Collected data
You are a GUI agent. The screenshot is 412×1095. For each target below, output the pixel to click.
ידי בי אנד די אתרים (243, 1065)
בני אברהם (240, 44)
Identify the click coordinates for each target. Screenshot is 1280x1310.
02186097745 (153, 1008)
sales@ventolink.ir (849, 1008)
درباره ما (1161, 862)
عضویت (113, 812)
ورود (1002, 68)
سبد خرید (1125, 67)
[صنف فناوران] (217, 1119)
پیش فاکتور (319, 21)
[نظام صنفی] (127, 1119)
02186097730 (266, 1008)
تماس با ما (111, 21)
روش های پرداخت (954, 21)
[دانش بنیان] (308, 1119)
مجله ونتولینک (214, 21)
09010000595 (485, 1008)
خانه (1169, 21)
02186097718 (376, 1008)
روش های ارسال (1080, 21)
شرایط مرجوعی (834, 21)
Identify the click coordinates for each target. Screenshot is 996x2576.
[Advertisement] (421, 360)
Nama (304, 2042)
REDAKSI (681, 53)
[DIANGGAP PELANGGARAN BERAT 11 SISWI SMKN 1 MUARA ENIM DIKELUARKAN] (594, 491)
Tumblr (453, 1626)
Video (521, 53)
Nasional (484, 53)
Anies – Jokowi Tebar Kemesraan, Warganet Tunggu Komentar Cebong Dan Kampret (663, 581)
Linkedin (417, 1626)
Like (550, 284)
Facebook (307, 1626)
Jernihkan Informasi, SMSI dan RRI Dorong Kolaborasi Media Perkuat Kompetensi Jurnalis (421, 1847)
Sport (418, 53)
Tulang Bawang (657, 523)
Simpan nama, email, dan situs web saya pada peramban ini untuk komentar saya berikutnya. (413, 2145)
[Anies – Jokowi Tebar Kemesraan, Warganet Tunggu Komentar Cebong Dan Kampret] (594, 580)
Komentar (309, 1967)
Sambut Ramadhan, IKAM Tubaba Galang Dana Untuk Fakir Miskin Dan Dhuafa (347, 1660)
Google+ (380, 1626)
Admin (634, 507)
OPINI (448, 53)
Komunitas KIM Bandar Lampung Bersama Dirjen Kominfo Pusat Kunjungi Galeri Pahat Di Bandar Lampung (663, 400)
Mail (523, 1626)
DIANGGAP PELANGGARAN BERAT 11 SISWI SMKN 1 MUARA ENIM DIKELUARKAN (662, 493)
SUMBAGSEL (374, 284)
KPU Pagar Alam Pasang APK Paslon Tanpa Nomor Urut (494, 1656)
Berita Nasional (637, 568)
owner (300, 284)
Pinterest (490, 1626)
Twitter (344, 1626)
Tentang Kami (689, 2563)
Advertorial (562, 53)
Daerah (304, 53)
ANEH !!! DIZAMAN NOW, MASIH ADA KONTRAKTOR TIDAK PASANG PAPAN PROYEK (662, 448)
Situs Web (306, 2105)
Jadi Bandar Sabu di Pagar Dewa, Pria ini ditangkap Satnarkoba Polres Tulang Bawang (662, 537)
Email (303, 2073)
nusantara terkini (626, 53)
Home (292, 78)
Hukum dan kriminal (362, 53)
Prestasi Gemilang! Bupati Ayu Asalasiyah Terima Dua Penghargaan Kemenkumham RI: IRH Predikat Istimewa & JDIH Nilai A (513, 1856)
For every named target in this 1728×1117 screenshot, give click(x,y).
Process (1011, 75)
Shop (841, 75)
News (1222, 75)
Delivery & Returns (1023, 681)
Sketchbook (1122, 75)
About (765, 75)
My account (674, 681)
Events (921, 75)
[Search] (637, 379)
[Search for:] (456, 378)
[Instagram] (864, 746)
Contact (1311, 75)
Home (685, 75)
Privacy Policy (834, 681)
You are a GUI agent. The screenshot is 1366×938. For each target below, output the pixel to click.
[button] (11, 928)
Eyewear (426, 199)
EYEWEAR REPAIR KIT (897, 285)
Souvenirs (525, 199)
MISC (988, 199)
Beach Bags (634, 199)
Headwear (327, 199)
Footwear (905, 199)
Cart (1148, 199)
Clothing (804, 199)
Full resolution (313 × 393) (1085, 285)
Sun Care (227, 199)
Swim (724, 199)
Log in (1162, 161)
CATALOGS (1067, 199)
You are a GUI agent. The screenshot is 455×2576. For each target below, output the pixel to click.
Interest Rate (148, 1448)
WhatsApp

TASK ITEM →
Begin with the line that contains "OPINI (448, 53)" and quote each line after it exactly, stopping after the last line of the data.

OUTPUT OF THE TASK →
OPINI (448, 53)
Komunitas KIM Bandar Lampung Bersama Dirjen Kominfo Pusat Kunjungi Galeri Pahat Di Bandar Lampung (663, 400)
Mail (523, 1626)
DIANGGAP PELANGGARAN BERAT 11 SISWI SMKN 1 MUARA ENIM DIKELUARKAN (662, 493)
SUMBAGSEL (374, 284)
KPU Pagar Alam Pasang APK Paslon Tanpa Nomor Urut (494, 1656)
Berita Nasional (637, 568)
owner (300, 284)
Pinterest (490, 1626)
Twitter (344, 1626)
Tentang Kami (689, 2563)
Advertorial (562, 53)
Daerah (304, 53)
ANEH !!! DIZAMAN NOW, MASIH ADA KONTRAKTOR TIDAK PASANG PAPAN PROYEK (662, 448)
Situs Web (306, 2105)
Jadi Bandar Sabu di Pagar Dewa, Pria ini ditangkap Satnarkoba Polres Tulang Bawang (662, 537)
Email (303, 2073)
nusantara terkini (626, 53)
Home (292, 78)
Hukum dan kriminal (362, 53)
Prestasi Gemilang! Bupati Ayu Asalasiyah Terima Dua Penghargaan Kemenkumham RI: IRH Predikat Istimewa & JDIH Nilai A (513, 1856)
For every named target in this 1728×1117 screenshot, give click(x,y).
Process (1011, 75)
Shop (841, 75)
News (1222, 75)
Delivery & Returns (1023, 681)
Sketchbook (1122, 75)
About (765, 75)
My account (674, 681)
Events (921, 75)
[Search] (637, 379)
[Search for:] (456, 378)
[Instagram] (864, 746)
Contact (1311, 75)
Home (685, 75)
Privacy Policy (834, 681)
You are a GUI agent. The screenshot is 1366×938. For each target below, output the pixel to click.
[button] (11, 928)
Eyewear (426, 199)
EYEWEAR REPAIR KIT (897, 285)
Souvenirs (525, 199)
MISC (988, 199)
Beach Bags (634, 199)
Headwear (327, 199)
Footwear (905, 199)
Cart (1148, 199)
Clothing (804, 199)
Full resolution (313 × 393) (1085, 285)
Sun Care (227, 199)
Swim (724, 199)
Log in (1162, 161)
CATALOGS (1067, 199)
You are a GUI agent. The screenshot is 455×2576. For each target below, output the pixel to click.
Interest Rate (148, 1448)
WhatsApp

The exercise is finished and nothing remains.